THE EXERCISE: Retype the records below word for word, beginning at the line that contains "Disable the 分岐2 branch checkbox" and stopping after the line that contains "coord(129,150)". Leave the pictures out.

THE INPUT:

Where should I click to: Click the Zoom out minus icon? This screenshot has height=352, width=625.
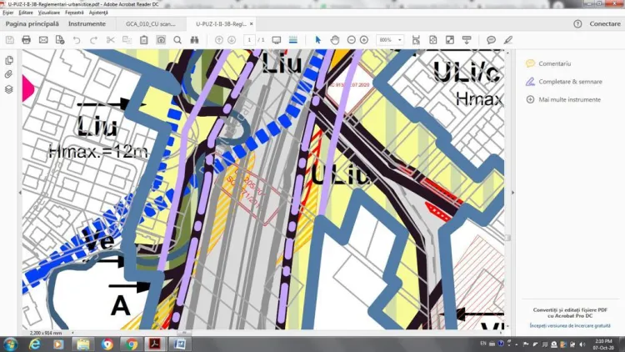pos(351,40)
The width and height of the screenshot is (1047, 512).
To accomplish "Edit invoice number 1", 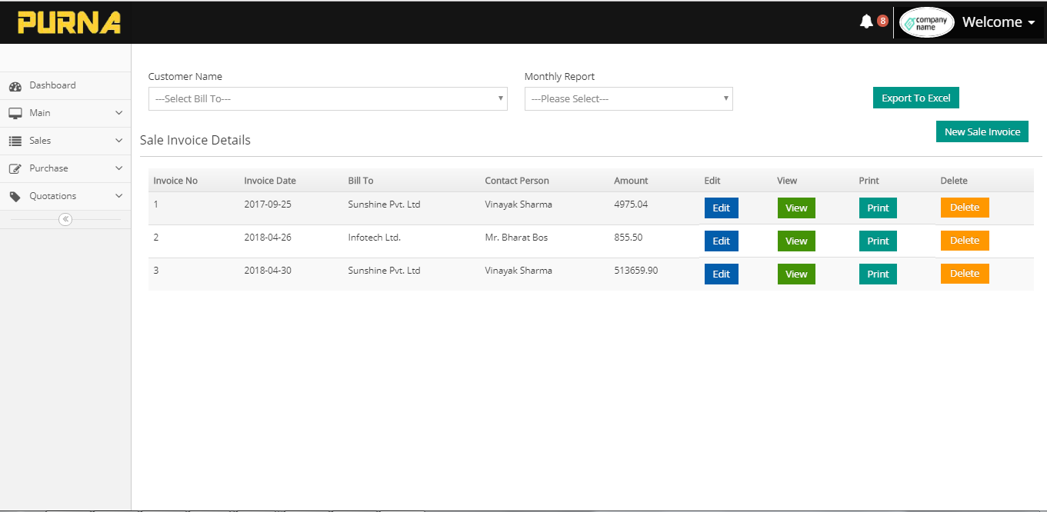I will tap(721, 208).
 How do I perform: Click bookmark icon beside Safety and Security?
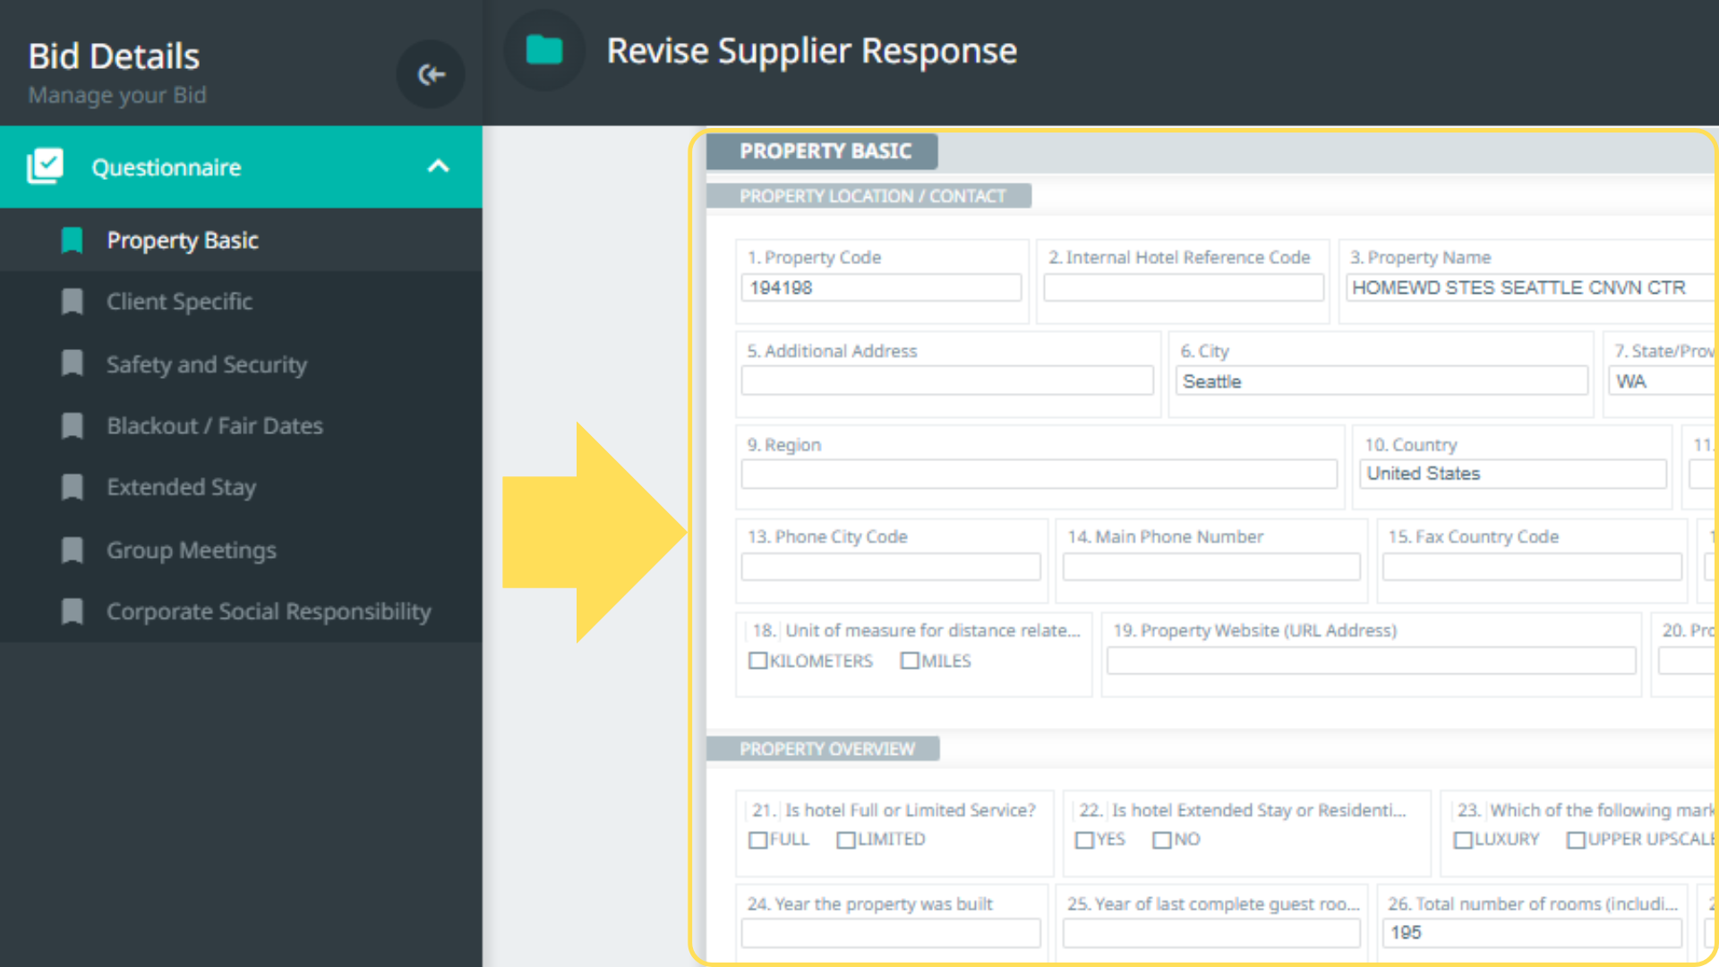72,364
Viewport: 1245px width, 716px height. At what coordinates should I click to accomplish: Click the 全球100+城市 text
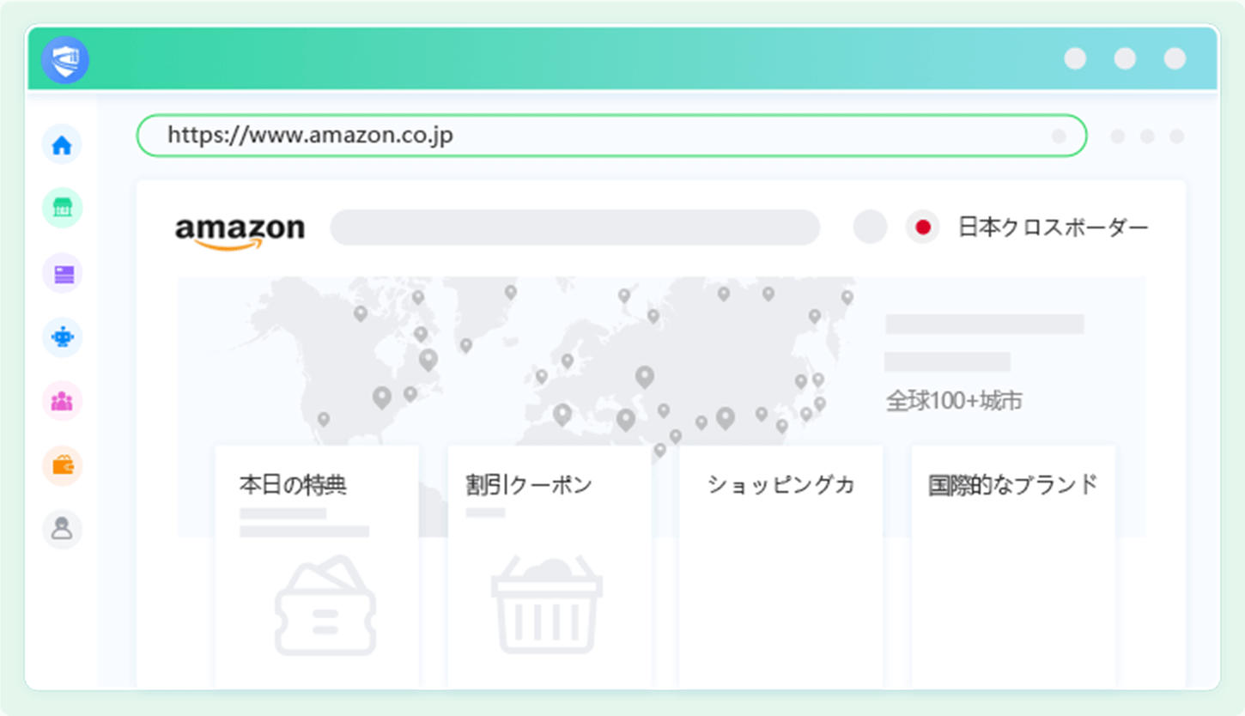coord(954,401)
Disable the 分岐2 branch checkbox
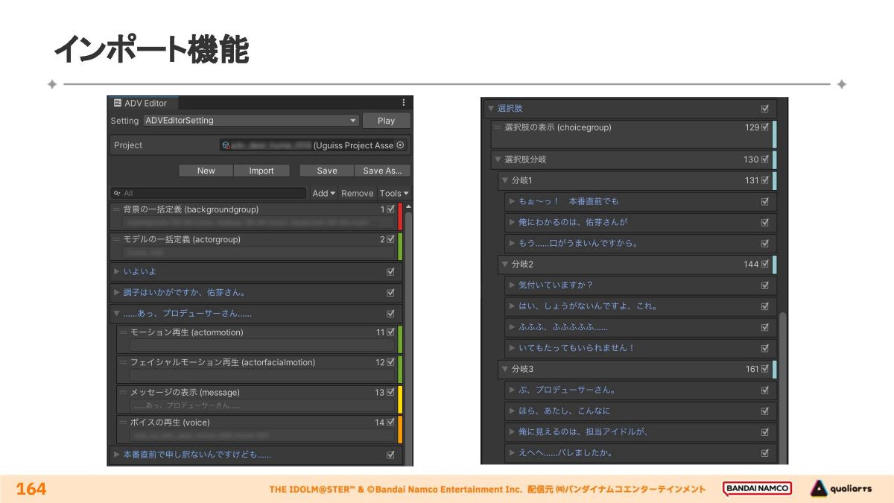The image size is (894, 503). point(765,264)
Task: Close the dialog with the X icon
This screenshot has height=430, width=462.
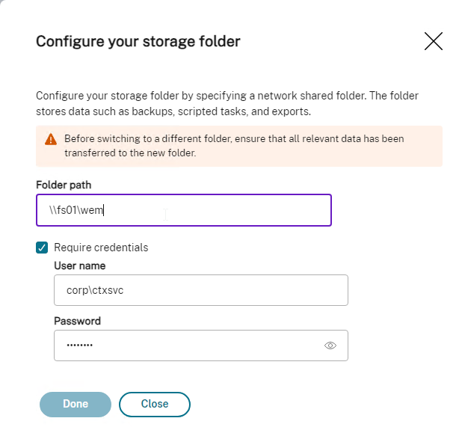Action: coord(433,41)
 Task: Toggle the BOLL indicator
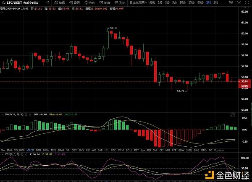coord(129,150)
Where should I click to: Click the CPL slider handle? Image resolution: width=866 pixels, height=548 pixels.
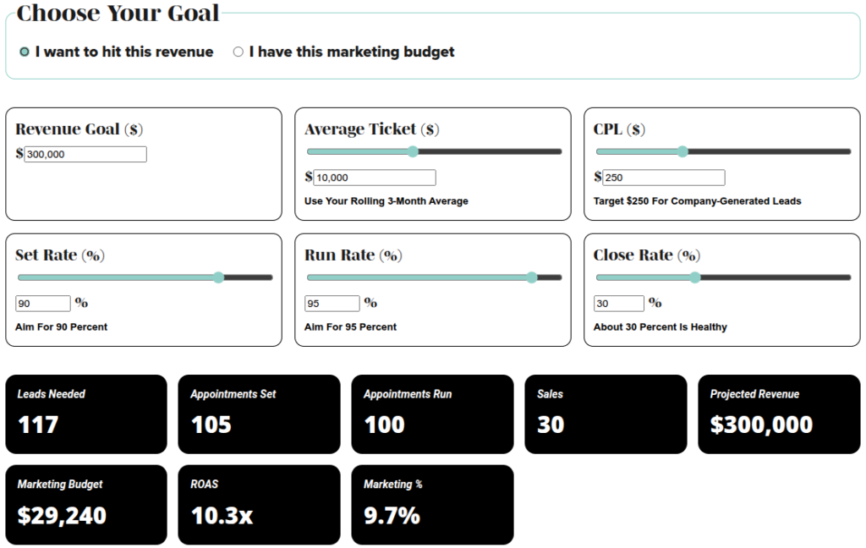pyautogui.click(x=682, y=151)
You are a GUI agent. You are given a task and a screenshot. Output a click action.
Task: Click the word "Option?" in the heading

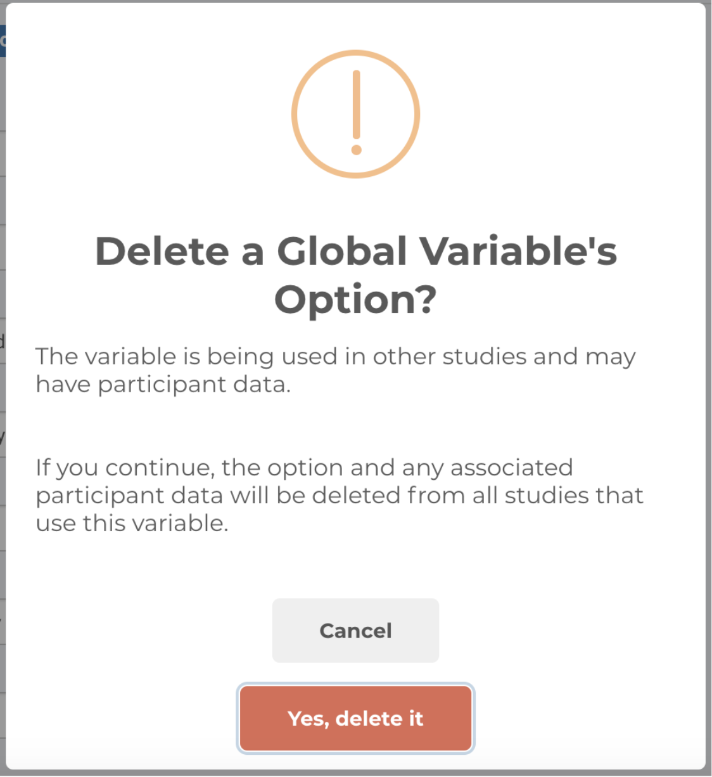[355, 299]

WORKED ANSWER:
Disable the 分岐2 branch checkbox
The image size is (894, 503). point(765,264)
Task: Close the dialog with the X icon
This screenshot has height=430, width=462.
Action: coord(433,41)
 Task: Toggle the BOLL indicator
coord(129,150)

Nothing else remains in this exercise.